Par l’imagerie multimodale, notre cas a confirmé la formation d’un thrombus à l’intérieur d’un LASP dans le cadre d’une FA nouvelle. Dans la FA non valvulaire, les thrombus auriculaires gauches se forment presque exclusivement dans le LAA en raison de la diminution de la vélocité (< 20-30 cm/s). Cependant, dans notre cas, aucun thrombus n’a été détecté dans l’AAL. En tenant compte de cela et de l’exclusion extensive d’autres étiologies possibles, nous suggérons que le LASP était la source la plus probable d’emboles causant l’ischémie digitale des membres inférieurs.
Comme indiqué ci-dessus, de nombreuses conditions peuvent entraîner une nécrose des orteils, de sorte que la gestion dépend entièrement de la cause.

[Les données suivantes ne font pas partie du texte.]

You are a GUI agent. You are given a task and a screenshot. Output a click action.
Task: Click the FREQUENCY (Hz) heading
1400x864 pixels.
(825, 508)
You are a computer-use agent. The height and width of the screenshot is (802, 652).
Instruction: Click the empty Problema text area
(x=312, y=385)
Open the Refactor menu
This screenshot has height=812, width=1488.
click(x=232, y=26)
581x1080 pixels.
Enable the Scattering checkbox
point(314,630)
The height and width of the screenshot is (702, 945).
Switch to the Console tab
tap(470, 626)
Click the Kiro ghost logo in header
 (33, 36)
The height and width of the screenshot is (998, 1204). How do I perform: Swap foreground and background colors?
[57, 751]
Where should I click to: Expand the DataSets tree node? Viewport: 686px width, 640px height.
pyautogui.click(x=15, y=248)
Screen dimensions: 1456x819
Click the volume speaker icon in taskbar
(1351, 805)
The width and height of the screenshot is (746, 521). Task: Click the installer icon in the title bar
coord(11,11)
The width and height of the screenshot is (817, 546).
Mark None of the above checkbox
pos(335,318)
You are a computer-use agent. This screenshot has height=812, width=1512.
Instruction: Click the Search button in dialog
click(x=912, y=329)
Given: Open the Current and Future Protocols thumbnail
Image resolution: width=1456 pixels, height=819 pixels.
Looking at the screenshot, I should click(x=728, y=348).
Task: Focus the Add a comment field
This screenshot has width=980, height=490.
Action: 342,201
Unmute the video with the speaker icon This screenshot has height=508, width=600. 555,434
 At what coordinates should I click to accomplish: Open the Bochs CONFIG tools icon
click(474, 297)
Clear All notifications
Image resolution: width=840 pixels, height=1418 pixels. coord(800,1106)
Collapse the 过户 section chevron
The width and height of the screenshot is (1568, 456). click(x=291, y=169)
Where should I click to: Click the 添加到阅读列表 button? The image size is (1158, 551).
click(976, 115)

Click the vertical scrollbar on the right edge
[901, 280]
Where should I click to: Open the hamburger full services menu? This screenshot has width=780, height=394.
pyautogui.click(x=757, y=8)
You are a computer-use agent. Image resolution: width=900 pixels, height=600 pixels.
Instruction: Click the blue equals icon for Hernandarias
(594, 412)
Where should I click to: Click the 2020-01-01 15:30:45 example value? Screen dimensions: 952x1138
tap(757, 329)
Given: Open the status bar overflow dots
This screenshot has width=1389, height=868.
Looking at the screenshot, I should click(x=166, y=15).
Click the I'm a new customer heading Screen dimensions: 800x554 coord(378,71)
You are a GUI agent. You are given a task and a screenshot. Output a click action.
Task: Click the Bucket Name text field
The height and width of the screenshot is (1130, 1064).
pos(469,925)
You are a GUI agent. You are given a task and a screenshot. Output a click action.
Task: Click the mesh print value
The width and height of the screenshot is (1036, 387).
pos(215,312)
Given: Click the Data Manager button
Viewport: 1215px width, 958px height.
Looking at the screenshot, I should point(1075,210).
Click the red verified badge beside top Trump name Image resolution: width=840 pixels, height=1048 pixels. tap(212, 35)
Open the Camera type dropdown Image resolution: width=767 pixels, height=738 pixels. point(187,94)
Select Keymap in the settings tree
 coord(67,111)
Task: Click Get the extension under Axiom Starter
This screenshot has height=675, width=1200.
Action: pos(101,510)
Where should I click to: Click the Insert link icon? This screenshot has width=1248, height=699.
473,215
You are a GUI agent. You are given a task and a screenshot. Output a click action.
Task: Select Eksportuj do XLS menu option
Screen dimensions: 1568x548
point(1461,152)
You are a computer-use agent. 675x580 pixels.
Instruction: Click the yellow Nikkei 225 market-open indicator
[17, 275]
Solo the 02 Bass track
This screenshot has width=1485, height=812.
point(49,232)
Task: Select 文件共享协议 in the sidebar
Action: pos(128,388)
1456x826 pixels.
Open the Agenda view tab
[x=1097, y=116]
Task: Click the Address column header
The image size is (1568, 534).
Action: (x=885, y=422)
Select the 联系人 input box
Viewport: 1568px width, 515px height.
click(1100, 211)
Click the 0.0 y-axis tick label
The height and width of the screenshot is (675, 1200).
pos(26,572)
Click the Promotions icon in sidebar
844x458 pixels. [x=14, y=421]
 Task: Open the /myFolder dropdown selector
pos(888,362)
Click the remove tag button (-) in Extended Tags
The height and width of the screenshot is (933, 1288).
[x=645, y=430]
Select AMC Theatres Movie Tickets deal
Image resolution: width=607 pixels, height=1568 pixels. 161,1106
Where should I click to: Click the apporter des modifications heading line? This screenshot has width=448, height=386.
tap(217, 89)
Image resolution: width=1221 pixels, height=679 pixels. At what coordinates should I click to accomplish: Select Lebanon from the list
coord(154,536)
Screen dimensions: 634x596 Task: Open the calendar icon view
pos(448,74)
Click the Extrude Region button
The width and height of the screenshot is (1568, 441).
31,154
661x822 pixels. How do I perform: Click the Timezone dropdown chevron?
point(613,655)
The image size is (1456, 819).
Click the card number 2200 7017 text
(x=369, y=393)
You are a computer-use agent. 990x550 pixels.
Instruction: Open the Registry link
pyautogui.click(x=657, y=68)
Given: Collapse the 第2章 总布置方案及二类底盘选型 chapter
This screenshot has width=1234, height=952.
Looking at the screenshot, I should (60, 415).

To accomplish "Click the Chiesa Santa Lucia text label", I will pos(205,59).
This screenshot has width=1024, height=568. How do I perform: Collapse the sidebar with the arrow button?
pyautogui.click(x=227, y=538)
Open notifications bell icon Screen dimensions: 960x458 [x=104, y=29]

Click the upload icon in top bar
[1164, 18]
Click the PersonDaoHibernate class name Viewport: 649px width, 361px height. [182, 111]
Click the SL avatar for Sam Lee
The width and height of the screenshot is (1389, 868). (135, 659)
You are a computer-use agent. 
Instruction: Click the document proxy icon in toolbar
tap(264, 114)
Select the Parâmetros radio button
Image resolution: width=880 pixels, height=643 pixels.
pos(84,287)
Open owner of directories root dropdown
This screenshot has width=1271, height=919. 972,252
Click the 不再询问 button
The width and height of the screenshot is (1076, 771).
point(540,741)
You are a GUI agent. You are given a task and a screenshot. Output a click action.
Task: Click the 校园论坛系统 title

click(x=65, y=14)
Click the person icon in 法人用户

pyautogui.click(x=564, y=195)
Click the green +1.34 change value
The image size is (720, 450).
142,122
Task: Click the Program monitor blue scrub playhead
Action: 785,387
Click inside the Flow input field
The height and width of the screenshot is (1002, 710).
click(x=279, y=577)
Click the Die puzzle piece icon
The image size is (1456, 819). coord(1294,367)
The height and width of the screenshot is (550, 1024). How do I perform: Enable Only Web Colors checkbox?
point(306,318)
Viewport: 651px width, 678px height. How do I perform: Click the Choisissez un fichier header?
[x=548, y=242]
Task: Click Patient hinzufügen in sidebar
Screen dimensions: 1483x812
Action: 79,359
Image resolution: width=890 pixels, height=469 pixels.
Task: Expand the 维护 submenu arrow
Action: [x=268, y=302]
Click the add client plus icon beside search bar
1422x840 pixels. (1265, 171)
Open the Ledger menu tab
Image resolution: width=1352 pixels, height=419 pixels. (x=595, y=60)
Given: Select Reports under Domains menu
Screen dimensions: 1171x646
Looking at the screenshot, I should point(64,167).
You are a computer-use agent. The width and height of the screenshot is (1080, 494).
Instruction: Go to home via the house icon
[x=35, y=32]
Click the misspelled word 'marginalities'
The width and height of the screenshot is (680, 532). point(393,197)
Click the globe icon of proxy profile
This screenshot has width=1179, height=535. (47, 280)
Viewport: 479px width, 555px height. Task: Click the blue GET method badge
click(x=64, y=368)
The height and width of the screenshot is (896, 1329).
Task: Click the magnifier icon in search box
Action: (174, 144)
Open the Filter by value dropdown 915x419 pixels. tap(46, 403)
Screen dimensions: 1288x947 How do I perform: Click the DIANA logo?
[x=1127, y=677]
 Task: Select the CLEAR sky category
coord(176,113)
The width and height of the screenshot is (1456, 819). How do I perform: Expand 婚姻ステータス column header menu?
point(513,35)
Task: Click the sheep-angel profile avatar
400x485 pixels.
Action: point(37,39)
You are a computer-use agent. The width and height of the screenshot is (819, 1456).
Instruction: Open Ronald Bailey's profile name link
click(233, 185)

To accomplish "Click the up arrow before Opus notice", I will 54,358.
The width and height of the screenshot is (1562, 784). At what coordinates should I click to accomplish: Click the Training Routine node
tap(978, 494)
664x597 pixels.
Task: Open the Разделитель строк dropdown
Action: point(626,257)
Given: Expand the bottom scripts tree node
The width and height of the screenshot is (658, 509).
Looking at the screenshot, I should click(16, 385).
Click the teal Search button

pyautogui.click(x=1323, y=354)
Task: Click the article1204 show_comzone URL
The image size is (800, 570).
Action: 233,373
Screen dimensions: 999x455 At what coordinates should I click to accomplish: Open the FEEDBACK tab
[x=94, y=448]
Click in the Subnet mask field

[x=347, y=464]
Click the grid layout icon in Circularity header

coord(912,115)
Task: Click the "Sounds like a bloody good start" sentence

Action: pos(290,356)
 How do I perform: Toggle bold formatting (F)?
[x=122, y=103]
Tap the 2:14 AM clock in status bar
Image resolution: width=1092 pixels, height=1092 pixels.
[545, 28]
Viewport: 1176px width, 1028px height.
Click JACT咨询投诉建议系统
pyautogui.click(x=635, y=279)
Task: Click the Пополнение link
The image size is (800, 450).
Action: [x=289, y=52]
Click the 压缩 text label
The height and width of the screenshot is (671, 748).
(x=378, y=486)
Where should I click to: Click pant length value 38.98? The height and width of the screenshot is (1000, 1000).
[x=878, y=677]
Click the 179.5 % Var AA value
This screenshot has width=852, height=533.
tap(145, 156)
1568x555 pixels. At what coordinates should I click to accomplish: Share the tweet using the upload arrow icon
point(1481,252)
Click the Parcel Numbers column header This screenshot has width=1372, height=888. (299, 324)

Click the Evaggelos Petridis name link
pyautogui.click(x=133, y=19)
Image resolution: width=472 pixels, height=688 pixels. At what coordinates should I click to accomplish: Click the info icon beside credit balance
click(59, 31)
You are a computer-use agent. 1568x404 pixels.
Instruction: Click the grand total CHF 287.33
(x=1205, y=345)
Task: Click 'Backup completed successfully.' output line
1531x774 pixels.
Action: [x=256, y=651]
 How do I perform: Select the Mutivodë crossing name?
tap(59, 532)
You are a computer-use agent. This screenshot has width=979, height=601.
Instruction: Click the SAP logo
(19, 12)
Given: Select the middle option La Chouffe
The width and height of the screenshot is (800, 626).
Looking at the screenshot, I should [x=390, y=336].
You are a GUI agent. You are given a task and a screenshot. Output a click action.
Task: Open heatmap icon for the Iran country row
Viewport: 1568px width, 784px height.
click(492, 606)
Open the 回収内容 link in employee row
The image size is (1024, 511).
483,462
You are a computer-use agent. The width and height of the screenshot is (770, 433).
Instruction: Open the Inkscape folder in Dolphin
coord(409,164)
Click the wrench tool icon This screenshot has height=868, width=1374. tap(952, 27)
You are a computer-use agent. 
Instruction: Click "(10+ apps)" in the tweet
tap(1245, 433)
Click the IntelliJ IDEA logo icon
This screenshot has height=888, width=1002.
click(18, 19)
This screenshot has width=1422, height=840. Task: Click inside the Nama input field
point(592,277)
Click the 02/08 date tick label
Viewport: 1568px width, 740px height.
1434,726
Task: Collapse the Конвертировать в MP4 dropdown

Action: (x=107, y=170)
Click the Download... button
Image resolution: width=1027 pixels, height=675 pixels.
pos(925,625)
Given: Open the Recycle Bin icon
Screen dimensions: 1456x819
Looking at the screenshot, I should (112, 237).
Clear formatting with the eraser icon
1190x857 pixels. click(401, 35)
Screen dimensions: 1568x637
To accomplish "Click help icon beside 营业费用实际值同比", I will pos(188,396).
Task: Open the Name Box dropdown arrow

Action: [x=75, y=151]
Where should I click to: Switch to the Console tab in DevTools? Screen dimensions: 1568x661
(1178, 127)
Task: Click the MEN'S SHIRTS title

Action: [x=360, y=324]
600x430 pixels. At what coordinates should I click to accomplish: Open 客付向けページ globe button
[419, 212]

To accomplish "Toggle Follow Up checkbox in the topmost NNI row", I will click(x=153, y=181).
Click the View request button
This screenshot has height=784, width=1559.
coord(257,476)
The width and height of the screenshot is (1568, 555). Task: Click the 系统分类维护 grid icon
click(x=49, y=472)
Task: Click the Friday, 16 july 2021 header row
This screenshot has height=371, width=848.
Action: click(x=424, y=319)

Bien que nous n’ayons pas d’étiologie définie au moment d’établir le traitement, nous avons pris des mesures appropriées et sûres pour minimiser l’insulte ischémique et prévenir la progression en prescrivant une anticoagulation et un vasodilatateur (PGE1). Dans le contexte clinique d’une ischémie critique d’étiologie incertaine, un protocole cocktail comprenant une anticoagulation, des vasodilatateurs, des agents antiplaquettaires et éventuellement des glucocorticoïdes pulsés avec ou sans prostaglandines (PG) vasodilatatrices doit être considéré comme un traitement de sauvetage jusqu’à ce qu’un diagnostic définitif soit établi. La gangrène sèche n’est pas une urgence et peut être traitée de manière conservatrice avant toute intervention chirurgicale définitive. En revanche, la gangrène humide est une semi-urgence car elle peut provoquer une cellulite, une septicémie et une nécrose grave, et elle justifie souvent une intervention chirurgicale immédiate. Pour de meilleurs résultats fonctionnels et une rééducation plus rapide, comme dans notre cas, l’amputation peut être la meilleure approche.
En conclusion, le BTS est une ischémie aiguë d’un membre qui est fréquemment mal diagnostiquée lors de la présentation initiale. Comme les pouls pédieux sont souvent palpables, le médecin peut écarter la pathologie vasculaire. Notre cas démontre que les LASP peuvent servir de nidus pour la formation de thrombus, en particulier chez les patients présentant une fonction cardiaque altérée et un flux auriculaire stagnant. Les LASP peuvent donc être une source de complications emboliques menant au BTS. Nous suggérons que la présence d’un LASP en l’absence de tout autre facteur de risque devrait déclencher un examen attentif du septum interatrial, de préférence en utilisant une approche d’imagerie multimodale pour le diagnostic des masses LASP. La possibilité que les LASP ne soient pas simplement un spectateur innocent mais un mécanisme causal de l’ischémie périphérique doit être envisagée.